PASSAGE FOR REVIEW.
==*==

Bomaderry township was opened in 1882. It was previously part of the Shoalhaven Estate owned by David Berry whose brother Alexander Berry had built a road to the area in 1858. When David died in 1889 the estate was sold in portions. The subdivision plans for Bomaderry are shown. In 1893 the railway was extended to Bomaderry and the town began to grow from this time.

One of the first houses in Bomaderry was Lynburn which still exists today. It was built in 1895 by the architect Howard Joseland for Jane Morton, the widow of Henry Gordon Morton, the manager of the Shoalhaven Estate. A photo shortly after its construction is shown. The road over the bridge in the photo is now the Princes Highway where it crosses Bomaderry Creek.

After the town opened in 1892 several factories moved into the area. Messrs Denham Bros. built a bacon and ham factory in about 1900. A milk condensery opened in 1901 which was originally located near the railway station but later moved to the bank of the Shoalhaven River close to Bolong Road. In 1912, the Nowra Co-op Dairy Company established a milk Depot at Bomaderry and this was a major boost to the local economy for many years.

== Heritage listings ==
Bomaderry has 2 heritage-listed sites, including:
- 59 Beinda Street: Bomaderry Aboriginal Children's Home
- Illawarra railway: Bomaderry railway station

==Transport==
Its railway station is the terminus of the South Coast railway line, which is part of the Sydney Trains intercity network. Bomaderry has public bus services both within the suburb and to neighbouring areas. These were significantly expanded in 2020, with 45 new routes announced.

==*==

EXTRACTED RECORDS.
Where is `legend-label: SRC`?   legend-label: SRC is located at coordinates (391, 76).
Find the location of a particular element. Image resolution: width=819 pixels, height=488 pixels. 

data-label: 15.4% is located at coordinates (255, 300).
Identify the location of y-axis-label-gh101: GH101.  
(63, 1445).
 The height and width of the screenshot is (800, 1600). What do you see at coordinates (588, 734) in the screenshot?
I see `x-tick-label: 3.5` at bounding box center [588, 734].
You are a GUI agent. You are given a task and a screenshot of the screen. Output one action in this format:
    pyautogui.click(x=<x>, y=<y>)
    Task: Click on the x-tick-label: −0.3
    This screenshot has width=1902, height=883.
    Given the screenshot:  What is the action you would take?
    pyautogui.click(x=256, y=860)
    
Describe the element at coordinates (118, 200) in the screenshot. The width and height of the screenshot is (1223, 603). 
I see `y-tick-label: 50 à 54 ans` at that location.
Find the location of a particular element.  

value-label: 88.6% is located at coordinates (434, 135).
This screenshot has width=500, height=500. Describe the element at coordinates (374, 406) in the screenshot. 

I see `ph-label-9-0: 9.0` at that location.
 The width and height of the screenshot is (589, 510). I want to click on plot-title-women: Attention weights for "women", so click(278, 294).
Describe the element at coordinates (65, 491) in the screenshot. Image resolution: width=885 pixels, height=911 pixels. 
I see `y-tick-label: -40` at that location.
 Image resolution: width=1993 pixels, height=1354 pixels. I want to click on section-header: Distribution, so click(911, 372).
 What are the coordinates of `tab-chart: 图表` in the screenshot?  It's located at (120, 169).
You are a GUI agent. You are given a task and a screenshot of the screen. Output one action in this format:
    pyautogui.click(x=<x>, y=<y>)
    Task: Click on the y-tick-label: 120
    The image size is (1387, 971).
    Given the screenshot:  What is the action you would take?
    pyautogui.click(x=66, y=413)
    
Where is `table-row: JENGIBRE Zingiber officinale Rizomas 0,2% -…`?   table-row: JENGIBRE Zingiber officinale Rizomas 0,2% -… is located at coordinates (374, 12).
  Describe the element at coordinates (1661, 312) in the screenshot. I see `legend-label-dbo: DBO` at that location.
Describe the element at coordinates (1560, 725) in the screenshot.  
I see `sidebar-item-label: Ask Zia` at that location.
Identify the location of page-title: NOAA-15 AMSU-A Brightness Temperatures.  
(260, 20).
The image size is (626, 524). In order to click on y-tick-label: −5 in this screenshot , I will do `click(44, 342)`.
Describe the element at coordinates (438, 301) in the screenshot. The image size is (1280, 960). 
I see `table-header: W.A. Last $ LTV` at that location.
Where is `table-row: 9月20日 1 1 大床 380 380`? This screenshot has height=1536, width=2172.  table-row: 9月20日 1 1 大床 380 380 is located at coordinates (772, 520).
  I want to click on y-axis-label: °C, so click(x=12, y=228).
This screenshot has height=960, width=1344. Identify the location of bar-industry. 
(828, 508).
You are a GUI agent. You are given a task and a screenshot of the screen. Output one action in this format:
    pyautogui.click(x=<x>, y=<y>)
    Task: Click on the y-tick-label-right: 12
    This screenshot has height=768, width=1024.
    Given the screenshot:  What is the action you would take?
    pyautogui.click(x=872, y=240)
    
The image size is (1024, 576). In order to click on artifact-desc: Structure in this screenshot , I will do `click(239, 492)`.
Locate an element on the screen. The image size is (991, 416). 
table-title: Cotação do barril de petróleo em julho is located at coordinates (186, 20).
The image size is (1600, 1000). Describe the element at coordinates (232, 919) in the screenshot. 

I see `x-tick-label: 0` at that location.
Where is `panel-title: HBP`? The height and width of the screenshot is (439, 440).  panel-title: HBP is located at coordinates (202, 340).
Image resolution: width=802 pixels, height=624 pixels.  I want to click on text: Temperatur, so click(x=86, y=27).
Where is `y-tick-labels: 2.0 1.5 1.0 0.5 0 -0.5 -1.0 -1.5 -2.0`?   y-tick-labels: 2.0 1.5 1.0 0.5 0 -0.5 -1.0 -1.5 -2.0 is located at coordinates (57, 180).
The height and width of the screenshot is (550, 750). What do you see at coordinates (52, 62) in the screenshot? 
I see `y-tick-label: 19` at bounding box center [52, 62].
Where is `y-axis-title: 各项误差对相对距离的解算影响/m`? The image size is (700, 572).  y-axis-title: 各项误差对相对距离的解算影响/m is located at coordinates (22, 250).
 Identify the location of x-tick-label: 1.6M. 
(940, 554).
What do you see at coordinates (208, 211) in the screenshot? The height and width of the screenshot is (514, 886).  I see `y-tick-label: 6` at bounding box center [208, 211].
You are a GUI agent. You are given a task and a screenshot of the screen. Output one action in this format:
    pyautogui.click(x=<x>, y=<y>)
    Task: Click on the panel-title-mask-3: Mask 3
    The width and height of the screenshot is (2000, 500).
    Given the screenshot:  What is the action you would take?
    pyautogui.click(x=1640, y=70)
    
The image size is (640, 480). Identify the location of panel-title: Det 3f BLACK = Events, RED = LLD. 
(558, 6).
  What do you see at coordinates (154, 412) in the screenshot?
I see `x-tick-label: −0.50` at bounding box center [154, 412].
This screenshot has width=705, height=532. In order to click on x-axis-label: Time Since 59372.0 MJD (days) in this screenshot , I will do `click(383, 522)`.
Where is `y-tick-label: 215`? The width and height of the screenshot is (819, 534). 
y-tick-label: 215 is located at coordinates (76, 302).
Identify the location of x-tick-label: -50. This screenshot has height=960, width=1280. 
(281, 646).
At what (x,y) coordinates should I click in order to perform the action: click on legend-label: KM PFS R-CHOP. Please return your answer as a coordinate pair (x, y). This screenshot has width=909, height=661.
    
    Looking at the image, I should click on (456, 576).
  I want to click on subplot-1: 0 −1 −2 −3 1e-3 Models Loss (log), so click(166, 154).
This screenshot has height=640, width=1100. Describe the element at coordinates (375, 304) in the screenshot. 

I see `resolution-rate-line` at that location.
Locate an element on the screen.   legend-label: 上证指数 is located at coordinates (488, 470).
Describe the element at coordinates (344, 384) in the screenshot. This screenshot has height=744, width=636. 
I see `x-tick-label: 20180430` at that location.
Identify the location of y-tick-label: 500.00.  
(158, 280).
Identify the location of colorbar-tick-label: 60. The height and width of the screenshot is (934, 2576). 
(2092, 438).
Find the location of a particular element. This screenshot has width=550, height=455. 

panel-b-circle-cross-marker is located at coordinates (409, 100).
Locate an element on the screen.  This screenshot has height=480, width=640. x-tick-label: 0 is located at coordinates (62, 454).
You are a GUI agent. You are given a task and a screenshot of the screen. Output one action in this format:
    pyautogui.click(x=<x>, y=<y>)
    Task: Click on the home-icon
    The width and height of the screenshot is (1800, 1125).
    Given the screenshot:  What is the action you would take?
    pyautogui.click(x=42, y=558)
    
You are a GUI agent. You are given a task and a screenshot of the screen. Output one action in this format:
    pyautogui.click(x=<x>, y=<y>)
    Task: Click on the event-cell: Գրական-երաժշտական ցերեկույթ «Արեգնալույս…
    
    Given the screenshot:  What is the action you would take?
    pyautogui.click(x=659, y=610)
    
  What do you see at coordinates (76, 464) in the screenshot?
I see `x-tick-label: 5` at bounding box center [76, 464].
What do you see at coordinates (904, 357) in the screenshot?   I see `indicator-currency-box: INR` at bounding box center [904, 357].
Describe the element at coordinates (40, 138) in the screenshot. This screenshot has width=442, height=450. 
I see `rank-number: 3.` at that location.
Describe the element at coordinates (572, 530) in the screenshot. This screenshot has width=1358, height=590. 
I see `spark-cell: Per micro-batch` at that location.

==*==

REQUIRED TASKS.
(1) Answer these questions using the Bomaderry text above:
(a) Which architect built Lynburn?
(b) In what year did the Nowra Co-op Dairy Company set up a milk depot at Bomaderry?
(c) How many new bus routes were announced in 2020?
(2) Could you retype the Bomaderry text above, from "One of the first" to "crosses Bomaderry Creek.", inclusive?

RESULTS IN ORDER.
(1)
(a) Howard Joseland
(b) 1912
(c) 45

(2)
One of the first houses in Bomaderry was Lynburn which still exists today. It was built in 1895 by the architect Howard Joseland for Jane Morton, the widow of Henry Gordon Morton, the manager of the Shoalhaven Estate. A photo shortly after its construction is shown. The road over the bridge in the photo is now the Princes Highway where it crosses Bomaderry Creek.